- Relator(a)
- Ministro Felix Fischer
- Órgão julgador
- Quinta Turma
- Data do julgamento
- 08/08/2017
- Data de publicação
- 16/08/2017
STJ – Acórdão, Rel. Ministro Felix Fischer, Quinta Turma, j. 08/08/2017, p. 16/08/2017
PROCESSUAL PENAL. RECURSO ORDINÁRIO EM HABEAS CORPUS. TRÁFICO DE DROGAS. ASSOCIAÇÃO PARA O TRÁFICO. ALEGADA AUSÊNCIA DE FUNDAMENTAÇÃO DO DECRETO PRISIONAL. SEGREGAÇÃO CAUTELAR DEVIDAMENTE FUNDAMENTADA NA GARANTIA DA ORDEM PÚBLICA. QUANTIDADE DE DROGAS. INVIABILIDADE DE ANÁLISE DE POSSÍVEL PENA A SER APLICADA. CONDIÇÕES FAVORÁVEIS. IRRELEVÂNCIA. RECURSO ORDINÁRIO NÃO PROVIDO. I - A segregação cautelar deve ser considerada exceção, já que tal medida constritiva só se justifica caso demonstrada sua real indispensabilidade para assegurar a ordem pública, a instrução criminal ou a aplicação da lei penal, ex vi do artigo 312 do Código de Processo Penal. II - Na hipótese, o decreto prisional encontra-se devidamente fundamentado em dados concretos extraídos dos autos, que evidenciam que a liberdade do ora recorrente acarretaria risco à ordem pública, notadamente pela quantidade de drogas apreendidas em poder do agente - 736,41g de maconha. Tal quantidade de drogas, aliás, revela maior periculosidade e desvalor da conduta em tese perpetrada, evidenciando a gravidade em concreto da conduta e tornando necessária a imposição da medida extrema em desfavor do recorrente. III - Revela-se inviável a análise de eventual pena ou regime a serem aplicados em caso de condenação, a fim de determinar possível desproporcionalidade da prisão cautelar, uma vez que tal exame deve ficar reservado ao Juízo de origem, que realizará cognição exauriente dos fatos e provas apresentados no caso concreto.
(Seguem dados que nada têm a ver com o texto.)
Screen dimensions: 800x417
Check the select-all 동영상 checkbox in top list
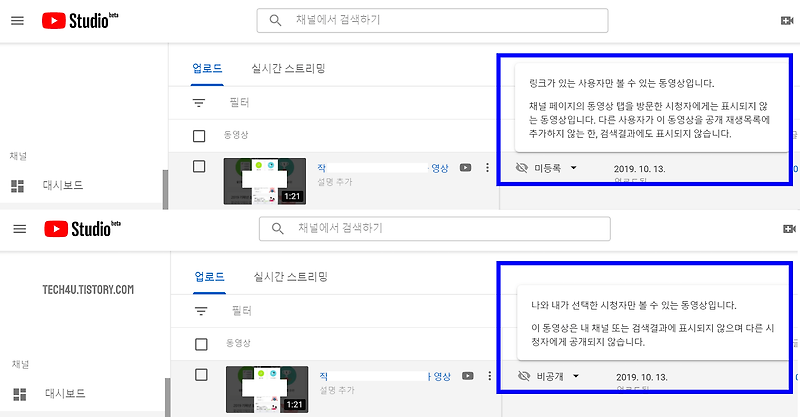coord(199,136)
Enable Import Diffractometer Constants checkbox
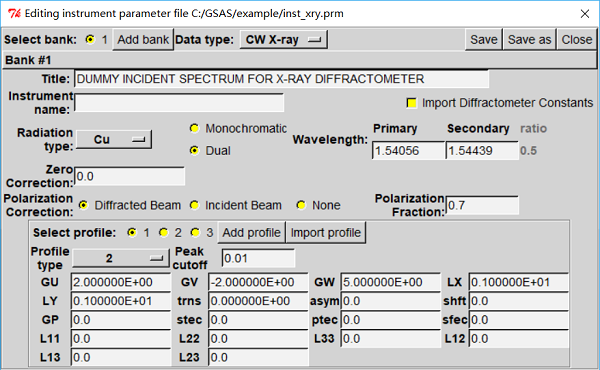This screenshot has width=600, height=370. coord(411,103)
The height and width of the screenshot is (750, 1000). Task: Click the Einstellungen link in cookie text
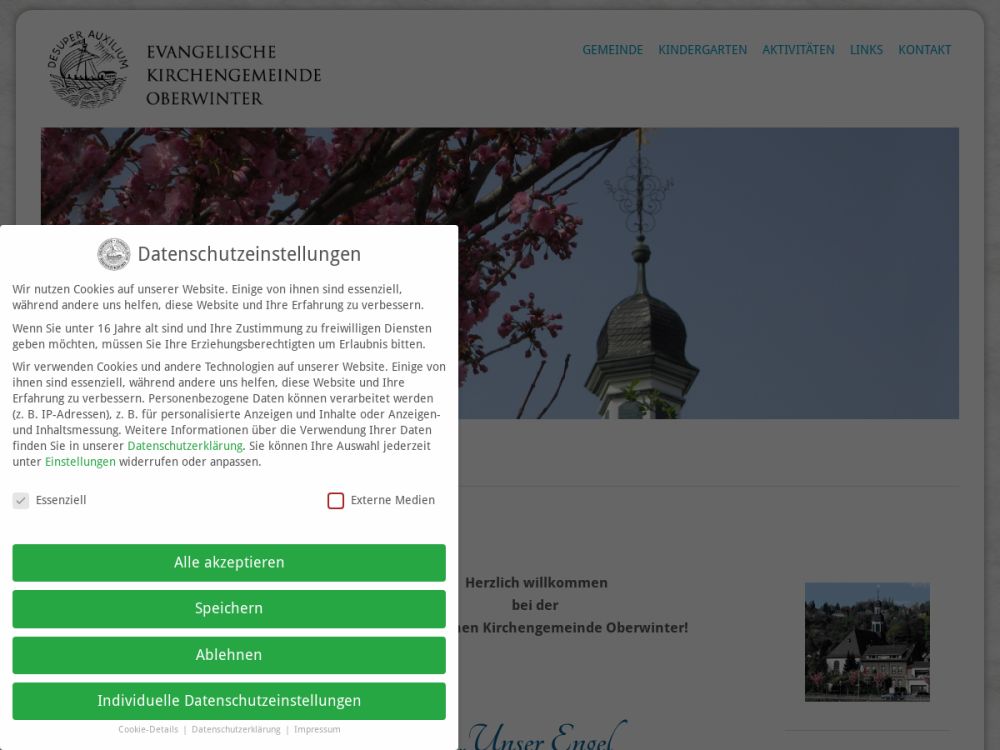pyautogui.click(x=80, y=462)
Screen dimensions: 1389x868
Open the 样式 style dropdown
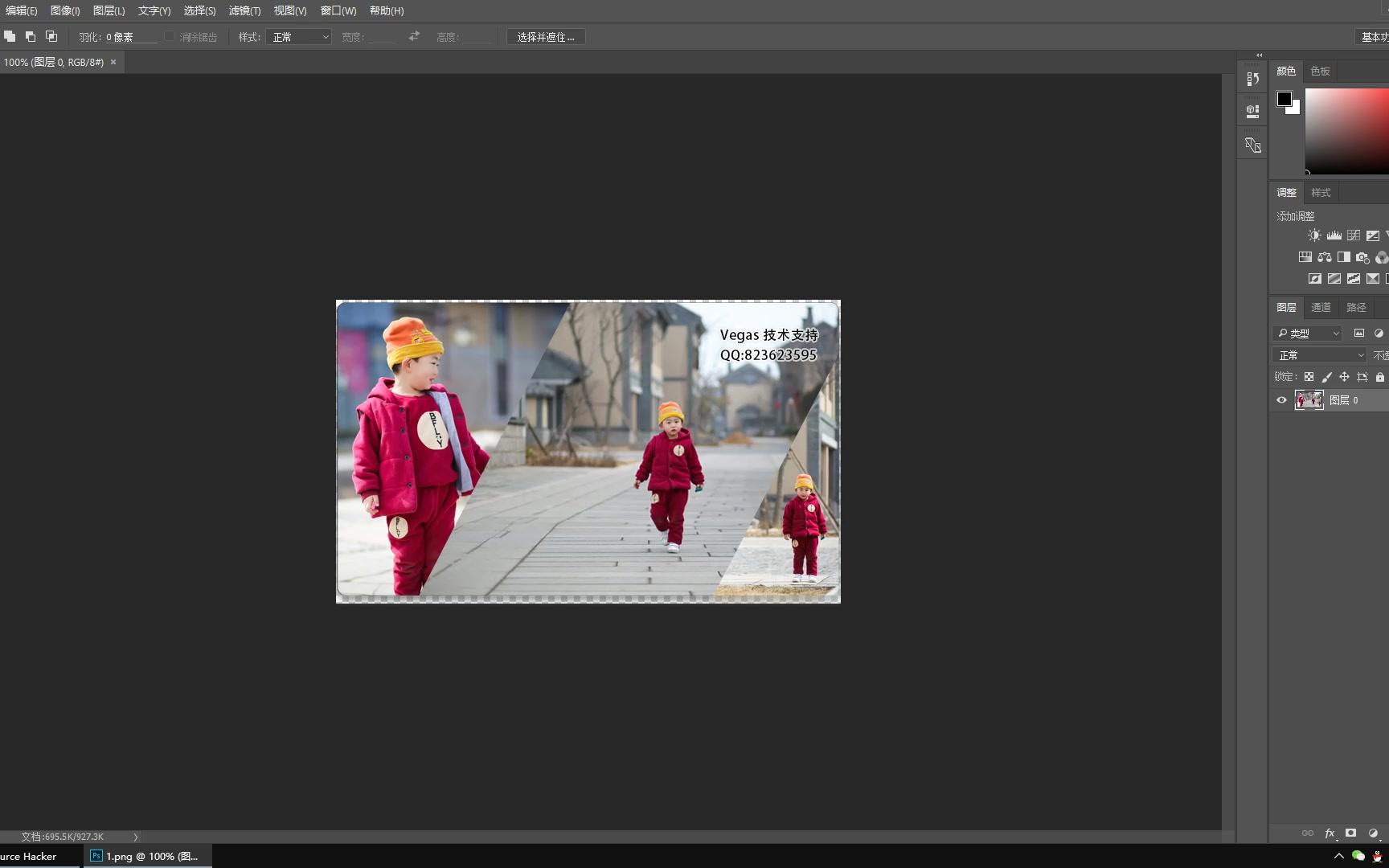click(x=299, y=37)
IV - Condições pessoais favoráveis, tais como primariedade, ocupação lícita e residência fixa, não têm o condão de, por si sós, garantirem ao recorrente a revogação da prisão preventiva se há nos autos elementos hábeis a recomendar a manutenção de sua custódia cautelar. Pela mesma razão, não há que se falar em possibilidade de aplicação de medidas cautelares diversas da prisão, o que ocorre na hipótese. Recurso ordinário não provido. (RHC n. 85.577/MG, relator Ministro Felix Fischer, Quinta Turma, julgado em 8/8/2017, DJe de 16/8/2017.)